If we may be so bold: the GAIAE should not analyze the risk as they perceive it today. The GAIAE should assess the potential risk for humans as if an unmanned habitable outpost is ready and waiting on Mars. Only when that outpost is established will human lives be risked in Mars One’s plan. With eight successful consecutive landing and a habitable settlement waiting on Mars, will the human mission be risk-free? Of course not. Any progress requires taking risks, but in this case the reward is ‘the next giant leap for mankind’. That reward is certainly worth the risks involved in this mission. Mars One respectfully requests GAIAE to cancel the Fatwa and make the greatest Rihla, or journey, of all times open for Muslims too. They can be the first Muslims to witness the signs of God’s creation in heaven, drawing upon the rich culture of travel and exploration of early Islam. 
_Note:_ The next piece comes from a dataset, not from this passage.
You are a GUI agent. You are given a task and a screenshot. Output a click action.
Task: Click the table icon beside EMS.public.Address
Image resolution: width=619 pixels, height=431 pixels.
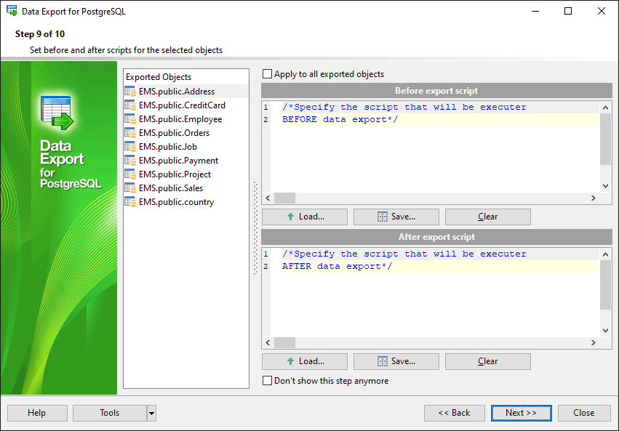point(130,92)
Even if the whole story look a little stupid from our day-to-day common-sensed perspective, it may contain more mind blowing stuff that we might think. Ironically enough, this fatwa is a fascinating ruling for fans of sci-fi literature, because Kim Stanley Robinson’s amazing novel Red Mars, about the early colonization of Mars, posits that nomadic Muslims are the people best suited to truly pioneer the planet. And of course lots of Islamic/Middle-Eastern stuff finds its way into Dune, which isn’t about Mars but is certainly about a Mars-y planet. There’s something so cyberpunk about the whole thing; it’s one of the intersections of science fiction-y futurism and sociological reality that many scifi authors ignored. Yes, technology advances and our horizons expand, but the same superstitions and myths continue to hold power over our minds.  Whatever what the so-called islamic autorities may say, this could be a great adventure. It is not impossible that we will see Martian muslims some day, I mean just the recent contact of Islam with the west have produced gay imams so it wouldn’t be surprising to see Martian Imams or even Alien Imams in the future. Even crazier, maybe there are already Marsian muslims on Mars right now and this whole idea deeming traveling to Mars “unislamic” have offended them.